Job A:
Reproduce the part of the starchitecture article between "As we wait to" and "bit of themselves.", inclusive.
Job B:
Carry on the article about starchitect buildings losing pieces of their facades from the point where it stops.

It's okay, Zaha, building is a tricky game: Starchitecture that has struggled to keep it together

When a huge piece of a starchitect-designed building comes crashing to the ground, the architectural world tends to notice. We are of course talking about the recent reaction to the 176-pound piece of concrete that fell off Zaha Hadid’s Library and Learning Centre at Vienna University of Economics and Business. Making matters worse for Hadid, this is the second time the building has shed a piece of its skin. But Zaha is not alone; shed(-ding) happens.

As we wait to hear what exactly happened in Vienna – an initial report suggests the issue stems from “defective installation” of the facade – we put together a list of some other starchitect buildings that  have, let’s say, lost a little bit of themselves.

First, let’s go back in time—back to 1970s Boston when Henry Cobb‘s Hancock Tower is straight-up dropping 500-pound glass panes (at least 65 of them) onto the city below like in some sort of horror movie where buildings have rejected their human creators. Terrifying stuff. In a Pulitzer Prize–winning story, the Boston Globe reported on what exactly caused the building’s window system to catastrophically fail:

Each panel was a sandwich: two layers of glass with an air space between, all held in a metal frame. To cut the glare and heat of the sun, a coat of reflective chromium was placed on the inside surface of the outside pane of glass. (This layer of chrome was what gave the building its mirror effect.) The window frame was bonded to the chrome with a lead solder. During the testing, it was noticed that when a window failed, the failure began when a tiny J-shaped crack appeared at the edge of an outside pane of glass. What was happening was this: The lead solder was bonding too well with the chrome—so well, so rigidly, that the joint couldn’t absorb any movement. But window glass always moves. It expands and contracts with changes in temperature, and it vibrates with the wind. So the solder would fatigue and crack. The crack would telegraph through to the glass, and the cycle of failure would begin.

Next we turn to Santiago Calatrava–the Spanish architect with a penchant for creating soaring buildings that are often accompanied by soaring budgets; for more on that, just Google Santiago Calatrava. Great. But right now let’s focus on his Queen Sofía Palace of the Arts that opened in Valencia in 2005. The structure, which CityLab perfectly described as a mix between a bird’s skull and a stormtrooper’s helmet, had to be repaired because pieces of its tile mosaic facade were blowing off in high winds.

Source information:
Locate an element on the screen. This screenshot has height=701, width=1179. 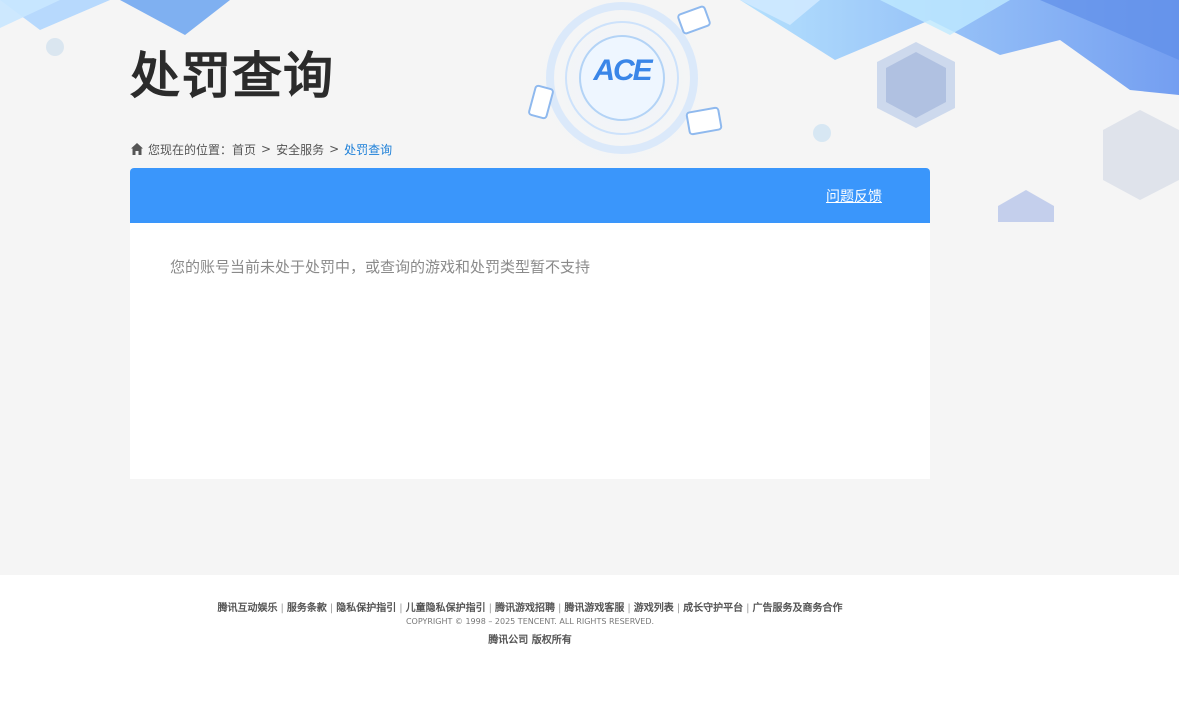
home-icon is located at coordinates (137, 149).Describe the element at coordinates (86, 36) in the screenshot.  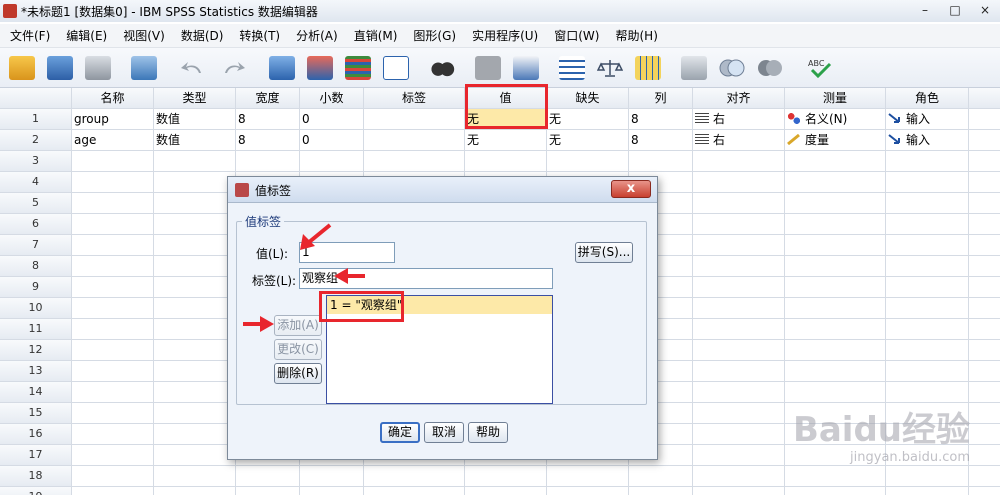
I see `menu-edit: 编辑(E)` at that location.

...

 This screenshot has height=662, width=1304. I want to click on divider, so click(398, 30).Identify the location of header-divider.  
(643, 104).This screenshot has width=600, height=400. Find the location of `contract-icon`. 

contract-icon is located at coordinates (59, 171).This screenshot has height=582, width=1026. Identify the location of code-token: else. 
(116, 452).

Task response A:
As we wait to hear what exactly happened in Vienna – an initial report suggests the issue stems from “defective installation” of the facade – we put together a list of some other starchitect buildings that  have, let’s say, lost a little bit of themselves.

Task response B:
And then just last year in London, two steel bolts the size of human arms dislodged from Richard Rogers‘ Leadenhall Building, which is better known as the “Cheesegrater.” Thankfully, nobody was injured from the incident. But that’s not the end of the Cheesegrater bolt story. As recently as last week, it was reported that a third bolt had fractured on the building. British Land, a developer of the building, said in a statement that the broken piece was “captured by precautionary tethering put in place last year.” That’s good. After some tests, it was concluded that “bolts had fractured due to a material failure mechanism called Hydrogen Embrittlement.” Many bolts are now being replaced, but the developer insists there is, “no adverse effect on the structural integrity of the building.”

Now, let’s head back stateside to Chicago. Do you remember that time the glass coating on the Willis Tower’s observation deck cracked? If you were the tourists standing on the SOM-designed attraction 1,353 feet above the city you probably do. Sure, while everyone was fine and nothing was structurally wrong, just imagine being the people up there when that happened—just imagine that.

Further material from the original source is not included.